** Records shown follows **

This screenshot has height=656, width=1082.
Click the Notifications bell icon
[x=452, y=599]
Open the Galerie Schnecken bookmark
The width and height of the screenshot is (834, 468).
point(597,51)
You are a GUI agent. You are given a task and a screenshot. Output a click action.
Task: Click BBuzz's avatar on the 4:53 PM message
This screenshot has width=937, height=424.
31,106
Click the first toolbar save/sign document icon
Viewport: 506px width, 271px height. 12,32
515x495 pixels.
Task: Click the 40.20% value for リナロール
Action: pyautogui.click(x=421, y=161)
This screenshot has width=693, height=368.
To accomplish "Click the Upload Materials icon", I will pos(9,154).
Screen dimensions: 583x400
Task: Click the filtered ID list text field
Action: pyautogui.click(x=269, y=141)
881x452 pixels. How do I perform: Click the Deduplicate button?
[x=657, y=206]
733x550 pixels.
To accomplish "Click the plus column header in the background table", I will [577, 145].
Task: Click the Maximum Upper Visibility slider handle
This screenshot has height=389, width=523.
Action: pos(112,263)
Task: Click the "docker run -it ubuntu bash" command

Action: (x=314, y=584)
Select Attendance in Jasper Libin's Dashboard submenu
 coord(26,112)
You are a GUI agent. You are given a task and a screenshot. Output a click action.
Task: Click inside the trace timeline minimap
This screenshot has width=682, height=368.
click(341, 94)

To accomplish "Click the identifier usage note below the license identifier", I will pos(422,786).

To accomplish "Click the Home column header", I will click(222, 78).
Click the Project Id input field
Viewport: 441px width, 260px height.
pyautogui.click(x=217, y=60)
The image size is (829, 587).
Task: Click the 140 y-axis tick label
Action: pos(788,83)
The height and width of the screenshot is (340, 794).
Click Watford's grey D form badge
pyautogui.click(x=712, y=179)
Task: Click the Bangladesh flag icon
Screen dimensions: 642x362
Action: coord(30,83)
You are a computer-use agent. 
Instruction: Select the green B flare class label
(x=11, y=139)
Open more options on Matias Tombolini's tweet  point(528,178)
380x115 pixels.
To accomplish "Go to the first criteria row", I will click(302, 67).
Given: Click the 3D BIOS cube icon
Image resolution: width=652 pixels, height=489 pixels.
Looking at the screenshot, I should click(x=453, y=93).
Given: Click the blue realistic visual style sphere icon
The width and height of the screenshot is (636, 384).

** End of Records shown **

Problem requirements
Only the lines from the one with "The height and" through the end of the data should be printed, each exactly as it appears.

Result below
The height and width of the screenshot is (340, 794).
Click Watford's grey D form badge
pyautogui.click(x=712, y=179)
Task: Click the Bangladesh flag icon
Screen dimensions: 642x362
Action: coord(30,83)
You are a computer-use agent. 
Instruction: Select the green B flare class label
(x=11, y=139)
Open more options on Matias Tombolini's tweet  point(528,178)
380x115 pixels.
To accomplish "Go to the first criteria row", I will click(302, 67).
Given: Click the 3D BIOS cube icon
Image resolution: width=652 pixels, height=489 pixels.
Looking at the screenshot, I should click(x=453, y=93).
Given: Click the blue realistic visual style sphere icon
The width and height of the screenshot is (636, 384).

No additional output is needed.